Prognosis of Vulvar Cancer
Lymph node status is the single most important prognostic factor in vulvar cancer, with patients having negative lymph nodes achieving 5-year survival rates exceeding 80%, while those with positive nodes drop to less than 50%, and patients with 4 or more positive nodes have survival rates as low as 13%. 1
Survival by Stage
The prognosis varies dramatically based on disease stage at presentation 1:
- Localized disease (Stages I-II): 5-year survival rate of 86%
- Regional/locally advanced disease (Stages III-IVA): 5-year survival rate of 57%
- Distant metastatic disease (Stage IVB): 5-year survival rate of 17%
Most patients present with early-stage (localized) disease, which carries a generally favorable prognosis 1.
Key Prognostic Factors
Primary Determinants of Survival
Lymph node involvement remains the most critical prognostic indicator 1:
- Node-negative patients: >80% 5-year survival 1
- Node-positive patients: <50% 5-year survival 1
- Four or more positive nodes: 13% 5-year survival 1
- Extracapsular extension: Associated with poorer prognosis 1
Additional Independent Prognostic Factors
Based on Gynecologic Oncology Group (GOG) data from 586 patients, the following factors independently predict survival 1:
- Primary tumor size: Larger tumors correlate with worse outcomes
- Depth of invasion: Greater depth predicts recurrence and reduced survival
- Tumor thickness: Increased thickness associated with worse prognosis
- Lymphovascular space invasion (LVSI): Presence predicts recurrence and reduced survival
- Surgical margin status: Critical for local control 1
Margin Status and Recurrence Risk
Surgical margin adequacy significantly impacts recurrence-free survival 1:
- Negative margins: 82% 4-year recurrence-free rate
- Close margins (<8 mm): 63% 4-year recurrence-free rate
- Positive margins: 37% 4-year recurrence-free rate
- Margins ≤5 mm: Highest risk of recurrence
Recurrence Patterns and Timing
Early vs.
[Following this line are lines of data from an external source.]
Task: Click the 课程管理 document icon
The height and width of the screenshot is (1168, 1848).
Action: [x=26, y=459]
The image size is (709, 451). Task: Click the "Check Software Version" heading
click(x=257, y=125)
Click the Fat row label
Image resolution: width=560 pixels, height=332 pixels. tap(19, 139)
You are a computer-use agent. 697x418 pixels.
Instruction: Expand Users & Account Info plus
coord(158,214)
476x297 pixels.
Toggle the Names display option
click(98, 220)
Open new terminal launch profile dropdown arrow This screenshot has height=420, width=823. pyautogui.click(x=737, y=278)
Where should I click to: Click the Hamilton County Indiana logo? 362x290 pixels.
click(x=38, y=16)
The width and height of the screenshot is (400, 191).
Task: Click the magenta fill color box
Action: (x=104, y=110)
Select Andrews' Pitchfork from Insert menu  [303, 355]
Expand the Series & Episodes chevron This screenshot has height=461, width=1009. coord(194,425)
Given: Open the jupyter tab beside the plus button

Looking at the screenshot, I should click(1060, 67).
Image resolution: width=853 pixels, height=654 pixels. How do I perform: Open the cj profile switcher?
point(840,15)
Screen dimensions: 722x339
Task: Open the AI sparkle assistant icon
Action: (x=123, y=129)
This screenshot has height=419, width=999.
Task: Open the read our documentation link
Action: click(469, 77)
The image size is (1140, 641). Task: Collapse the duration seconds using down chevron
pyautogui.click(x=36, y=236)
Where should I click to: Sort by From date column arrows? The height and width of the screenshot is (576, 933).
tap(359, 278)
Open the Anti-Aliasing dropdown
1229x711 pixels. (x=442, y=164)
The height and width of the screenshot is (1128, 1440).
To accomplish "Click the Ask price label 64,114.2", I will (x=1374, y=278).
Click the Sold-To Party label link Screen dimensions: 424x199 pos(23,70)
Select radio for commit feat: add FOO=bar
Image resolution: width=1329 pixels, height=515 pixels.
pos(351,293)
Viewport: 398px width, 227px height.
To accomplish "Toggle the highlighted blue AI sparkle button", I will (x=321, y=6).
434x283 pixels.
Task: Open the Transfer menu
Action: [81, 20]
Late Recurrence
Recurrence risk is highest in the first 2 years post-treatment, but long-term surveillance is essential as nearly one-third of relapses occur after 5 years 1:
- Node-positive patients: 44.2% overall recurrence rate in first 2 years
- Node-negative patients: 17.5% overall recurrence rate in first 2 years
- Late recurrences (>5 years): Nearly 1 in 10 patients experience late recurrence
- Pattern of late recurrence: >95% are local recurrences; 13% include distant disease 1
Recurrence by Site and Salvageability
The anatomic site of recurrence dramatically affects salvageability and survival 1, 2:
- Local recurrences: May be salvageable with further treatment 1
- Groin recurrences: Generally fatal; groin relapses are rarely amenable to successful secondary treatment 1, 2
- Distant recurrences: Generally fatal 1
Recent data show median survival after recurrence treatment varies significantly 3:
- Local recurrence: 52 months median survival
- Groin recurrence: 8 months median survival
- Pelvic/distant recurrence: 5 months median survival
Stage-Specific Recurrence-Free Survival
Five-year recurrence-free survival rates by stage 3:
- Stage I: 67.9%
- Stage II: 60.0%
- Stage III: 42.1%
- Stage IV: 20.0%
Disease-Specific Survival by Stage
Five-year disease-specific survival rates 3:
- Stage I: 86.2%
- Stage II: 81.6%
- Stage III: 65.0%
- Stage IV: 42.9%
Critical Pitfalls in Prognostication
Groin node recurrences are almost universally fatal, emphasizing the critical importance of adequate initial nodal assessment and treatment 2. The false-negative rate for sentinel lymph node biopsy in appropriately selected patients (unifocal tumors <4 cm) is only 2%, with a 2-year groin recurrence rate of 2.3% and 3-year disease-specific survival of 97% 2.
Patients with sentinel node metastasis >2 mm who receive radiotherapy alone (without lymphadenectomy) have an unacceptably high 2-year isolated groin recurrence rate of 22%, necessitating completion lymphadenectomy followed by radiotherapy 2.
Human papillomavirus (HPV) status may influence presentation patterns, with HPV-positive tumors more commonly presenting with multifocal lesions and concurrent cervical neoplasia 1.